# START OF Passage provided

By Linda Diamond, founder and former president of Consortium on Reaching Excellence in Education
Published by Collaborative Classroom
“When we think about learning, we typically focus on getting information into students’ heads. What if, instead, we focus on getting information out of students’ heads?”
~ Pooja K. Agarwal, Powerful Teaching: Unleash the Science of Learning
A team of educators is deep in a review of instructional materials, seeking a program that aligns with the research on effective reading instruction. These educators are well versed in structured literacy, and they are vetting instructional materials for key components such as phonemic awareness, phonics, fluency, vocabulary, comprehension, background knowledge, writing, and oral language.
This diligent team is on track to successfully select effective materials, with one exception. What are they missing?
The answer: an attention to instructional design and the science of learning. As they vet materials, these reviewers should also be asking: “Does this program present and teach information in ways that maximize students’ learning?”
Looking for Sufficient, Deliberate Practice
In this blog we’ll unpack a simple, actionable way to attend to the science of learning and instructional design when reviewing materials, namely the presence (or absence) of sufficient practice.
Practice is a critical ingredient in maximizing our ability to learn and retain new information. The science of learning tells us several important things about practice, including:
- There are different types of practice.
- Both the amount and the frequency of these different types of practice are important factors in successful learning and retention.
Unfortunately, the presence of practice is not a given. Many commercial instructional materials lack sufficient practice. Even when the instruction includes practice, the types of practice, their amounts, and their frequency are not optimal for students’ learning and retention.
“Practice is a critical ingredient in maximizing our ability to learn and retain new information.”
Too often, schools purchase and faithfully implement a new highly rated curriculum only to discover that many children are not learning and retaining what has been taught.”
A lack of sufficient, deliberate practice may be the cause.
What Does the Science of Learning Tell Us About Initial Learning, Practice, and Retention?
Cognitive Load, Memory, and Initial Learning
During initial learning, our working memory can hold only a limited amount of new information before bottlenecks occur.
When educators present students with too much new or challenging information, we increase the potential for cognitive overload of working memory. By presenting information clearly, organized carefully, and broken down into manageable chunks, we help students process the content.
After that initial learning, practice plays an equally important role. It functions as a bridge, helping students transfer their new learning to long-term memory, thereby freeing up their working memory.
Deliberate and Purposeful Practice
Students need lots of practice to build retention and further consolidate new learning into long-term memory—but not just any practice.
Hughes and Riccomini describe the essential practice as deliberate and purposeful: “practice that goes beyond rote repetition and involves practicing for a purpose (e.g., fluent retrieval and generalization) with the deliberate goal of long-term improvement of skill performance” (2019, p. 406).

# END OF Passage provided

▶ Exercises:
A – According to the blog post on practice in reading instruction, why does practice matter after initial learning? Answer in one to three sentences.
B – Print the part of the blog post on practice in reading instruction starting at "Unfortunately, the presence" and ending at "Practice, and Retention?".
C – Carry on the blog post on deliberate practice in reading instruction from the point where it stops.
The data that comes next has no connection to the blog post on practice in reading instruction.

# START OF Data lines

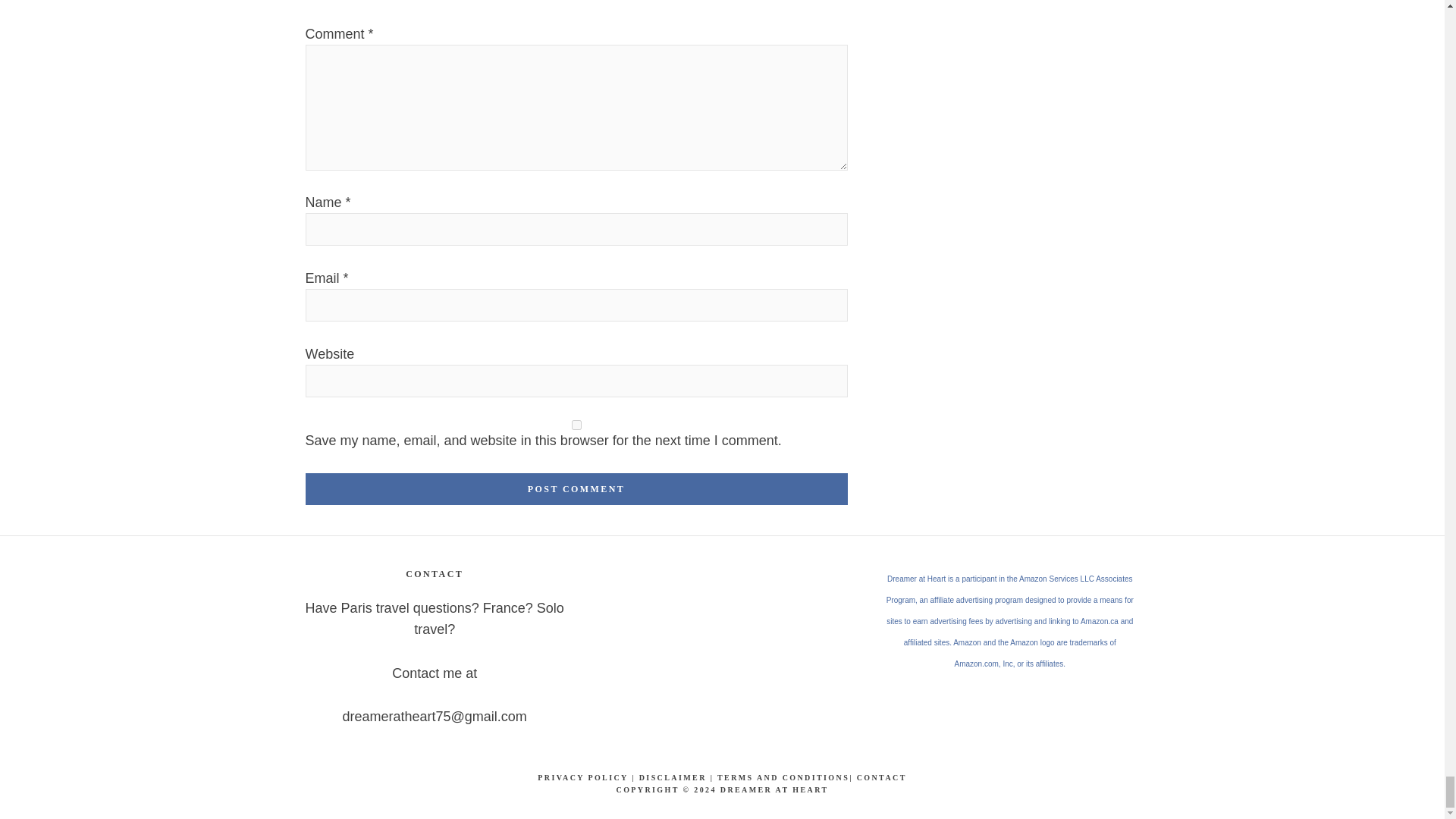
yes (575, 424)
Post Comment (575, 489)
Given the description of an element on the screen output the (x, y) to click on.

# END OF Data lines

▶ Responses to the exercise:
A – Practice acts as a bridge that helps students transfer new learning to long-term memory. This frees up working memory, which can hold only a limited amount of new information during initial learning.

B –
Unfortunately, the presence of practice is not a given. Many commercial instructional materials lack sufficient practice. Even when the instruction includes practice, the types of practice, their amounts, and their frequency are not optimal for students’ learning and retention.
“Practice is a critical ingredient in maximizing our ability to learn and retain new information.”
Too often, schools purchase and faithfully implement a new highly rated curriculum only to discover that many children are not learning and retaining what has been taught.”
A lack of sufficient, deliberate practice may be the cause.
What Does the Science of Learning Tell Us About Initial Learning, Practice, and Retention?

C –
They further describe instructional considerations that are necessary to make practice most effective:
- Assigning further independent practice after students have demonstrated a high rate of initial mastery with careful teacher monitoring
- Modeling how to complete practice activities
- Combining practice activities, for example, spaced practice with retrieval practice
- Using appropriate and affirming corrective feedback (Hattie and Yates, 2014)
Vaughn and Fletcher (2023) also emphasize that deliberate practice is goal-oriented, for example improving automaticity with decoding words or enhancing fluency. They describe four important components of deliberate practice that echo the findings of Hughes and Riccomini (p.19):
- Having well-defined goals
- Building interest in achieving the goals
- Providing feedback
- Building in opportunities for additional practice
Research by Doabler and colleagues (2018) also noted that components 3 and 4, feedback and amount of practice opportunities, are the most powerful components of explicit instruction.
Furthermore, they found, especially for students with disabilities, that there should be “three times more independent practice opportunities than instruction (i.e., modeling, describing) when teaching new academic skills” (cited in Hughes and Riccomini [2019, p. 406]).
“Students need lots of practice to build retention and further consolidate new learning into long-term memory—but not just any practice.”
Given the importance of deliberate practice, let’s look at the different types of practice that should be included in instructional materials. These types of practice are consistent with both the science of reading and with what cognitive science tells us about how learning happens.
As we’ll see, practice is where the science of reading and the science of learning merge.
Sufficient, Deliberate Practice: Three Types of Practice to Look For
How do we move new learning into long-term learning for retention? We practice—but not just blocked or massed practice.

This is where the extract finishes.